Gagasan Dasar Bangunan Fisik Fermentum
Salah satu hadiah bagi Pst. YB. Mangunwijaya Pr adalah menerima tugas dari Mgr. Alexander Djajasiswaja untuk merancang kompleks Asrama Seminari Tinggi Fermentum untuk room-romo Keuskupan Bandung. Hanya ikut merancang, sebab tentulah segala-gala yang mengenai perancangan serta pemyelenggaraan asrama yang penting itu dating dari pengarahan Bapak Uskup serta staf beliau sendiri, dan tentu saja oleh Pimpinan Seminari Tinggi tersebut.
Bagian yang dikerjakan oleh Pst. YB. Mangunwijaya Pr adalah segi-segi fisik saja, dan ini pun akan dikerjakan sebagian besar oleh sahabat-sahabat insinyur dan pakar dari Keuskupan Bandung sendiri.

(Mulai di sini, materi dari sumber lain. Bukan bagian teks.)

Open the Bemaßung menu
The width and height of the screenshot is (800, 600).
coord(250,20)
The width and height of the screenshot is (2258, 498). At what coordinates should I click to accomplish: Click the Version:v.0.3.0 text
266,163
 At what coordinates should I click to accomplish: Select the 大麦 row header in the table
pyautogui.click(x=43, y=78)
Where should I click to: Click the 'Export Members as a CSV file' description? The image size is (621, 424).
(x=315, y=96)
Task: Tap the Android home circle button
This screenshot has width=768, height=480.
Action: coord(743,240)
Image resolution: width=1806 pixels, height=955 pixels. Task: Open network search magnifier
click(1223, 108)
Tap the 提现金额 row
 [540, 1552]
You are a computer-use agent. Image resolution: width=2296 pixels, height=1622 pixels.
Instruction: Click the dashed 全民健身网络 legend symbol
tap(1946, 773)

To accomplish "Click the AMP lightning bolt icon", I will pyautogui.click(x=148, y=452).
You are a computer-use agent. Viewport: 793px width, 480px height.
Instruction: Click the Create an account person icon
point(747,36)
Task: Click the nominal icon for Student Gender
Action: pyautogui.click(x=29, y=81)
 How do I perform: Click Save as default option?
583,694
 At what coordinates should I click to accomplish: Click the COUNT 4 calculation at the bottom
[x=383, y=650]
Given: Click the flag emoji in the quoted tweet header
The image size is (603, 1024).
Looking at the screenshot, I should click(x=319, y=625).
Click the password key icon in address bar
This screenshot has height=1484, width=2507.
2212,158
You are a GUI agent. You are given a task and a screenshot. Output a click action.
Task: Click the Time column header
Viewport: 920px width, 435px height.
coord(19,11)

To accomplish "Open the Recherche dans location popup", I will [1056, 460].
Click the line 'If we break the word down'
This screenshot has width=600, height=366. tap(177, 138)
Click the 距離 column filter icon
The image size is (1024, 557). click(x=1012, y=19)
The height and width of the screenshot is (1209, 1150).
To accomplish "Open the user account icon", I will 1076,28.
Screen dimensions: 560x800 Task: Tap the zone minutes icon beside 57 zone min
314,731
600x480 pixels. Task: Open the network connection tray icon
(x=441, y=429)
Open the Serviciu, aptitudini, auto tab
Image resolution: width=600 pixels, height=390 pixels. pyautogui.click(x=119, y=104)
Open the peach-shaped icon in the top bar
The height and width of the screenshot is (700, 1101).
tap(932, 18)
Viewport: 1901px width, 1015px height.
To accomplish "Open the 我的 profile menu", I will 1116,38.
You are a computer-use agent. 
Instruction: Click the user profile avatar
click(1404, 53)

Bagi Pst. YB. Mangunwijaya Pr suatu asrama adalah sebentuk keluarga kecil, atau mungkin adalah RT kecil. Hanya dalam asrama seminari unsure kaum ibu, gadis dan anak-anak absen. Ada ruginya, ada untungnya. Namun bagaimanapun perlulah suasana kekeluargaan diciptakan. Bukan suasana tangsi atau hotel ataupun kos-kosan. Oleh karena itu, saran beliau adalah konsep lain dari misalnya asrama Seminari Tinggi Kentungan Yogyakarta yang bergaya asrama tangsi dengan los-los kamar berderet-deret. Untuk keuskupan Bandung, asrama didesentralisasi menjadi unit-unit kecil @ 8 orang, yang merupakan suatu unit keluarga.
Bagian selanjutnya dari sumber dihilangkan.